Calculation of different natural frequencies of a material

[Akshay Gundeti]

Hi,
As far as I know, every material has different sets of natural frequencies associated with it.

For example,
A simple one dimensional oscillator with stiffness "k" and mass "m" has a formula for calculating its natural frequency = 1/2pie*squareroot(k/m). I was wondering if there are different natural frequencies associated with this oscillator then how will we calculate the other frequencies.

Is is just the integer multiple of the above frequency?

Thanks,

 

[ash64449]

According to me this system has only One natural frequency. Because there is no other value of the frequency that satisfies the equation mω^2=k, since m and k are constants and hence only one ω is possible or one frequency possible.

EDIT: well, there are systems which can vibrate with more that one frequency. For example the standing waves produced in a stretched string. Well, these are obtained by solving equations, the possible frequency it can vibrate. Here by equation,only one frequency is possible.

 

[theodoros.mihos]

On atomic states, oscillators energy hasn't continues values. Thus, energy interactions limited to these (quantum) amounts of energy.
Because most of local potentials inside atoms likes to harmonic oscillator potential, these energy amounts are like integer products of a basic amount $\hbar\omega$. This is analogue to the static wave conditions for sound waves.

 

[nasu]

Hi,
As far as I know, every material has different sets of natural frequencies associated with it.

For example,
A simple one dimensional oscillator with stiffness "k" and mass "m" has a formula for calculating its natural frequency = 1/2pie*squareroot(k/m). I was wondering if there are different natural frequencies associated with this oscillator then how will we calculate the other frequencies.

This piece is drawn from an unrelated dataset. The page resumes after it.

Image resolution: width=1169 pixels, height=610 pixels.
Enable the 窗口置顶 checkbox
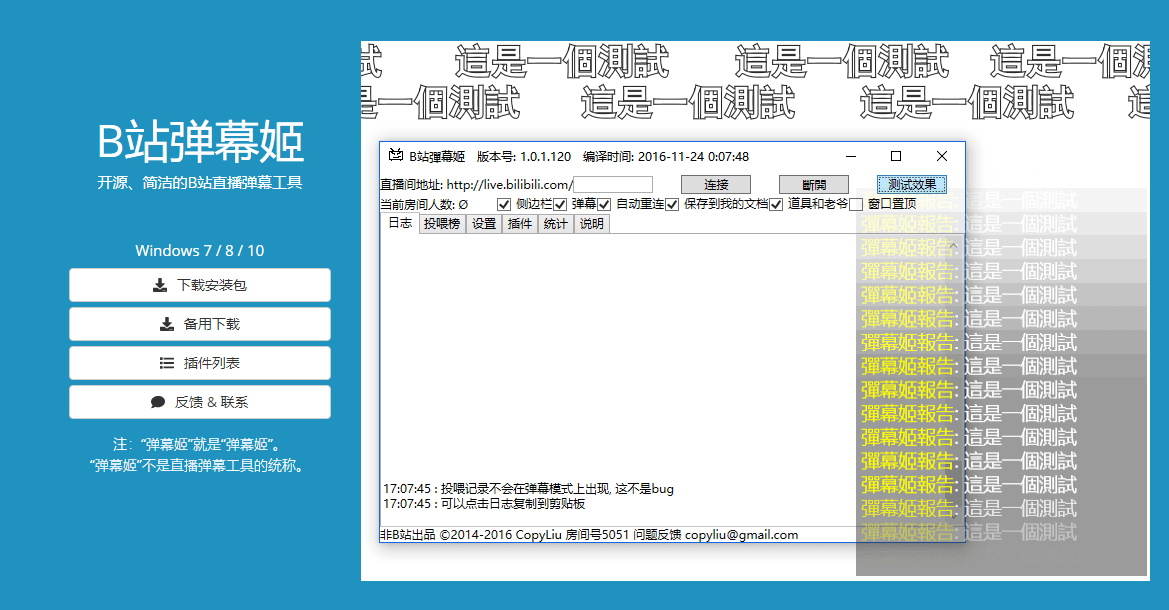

Is is just the integer multiple of the above frequency?

Thanks,

As was mentioned already, the simple harmonic oscillator has only one proper (or "natural") frequency.
More complicated systems have more than one proper frequency. They are also called normal modes frequencies. There are formulas for simple geometric shapes and appropriate boundary conditions. The frequencies may or my not be multiples of a fundamental frequency.
For example, a cord fixed at the ends has frequencies that are multiples of the fundamental. A membrane (like a drum) fixed around the edge does not. The ratios between frequencies are not integer numbers.

 

[Akshay Gundeti]

Thank you all very much for the explanations. Doubt cleared! :)

I really appreciate them.

Thanks,

 

[rumborak]

It's probably worth pointing out that usually integer multiples of the natural resonance frequency create resonance too, just to a lesser degree. Those are the harmonics of that frequency (in music called overtones).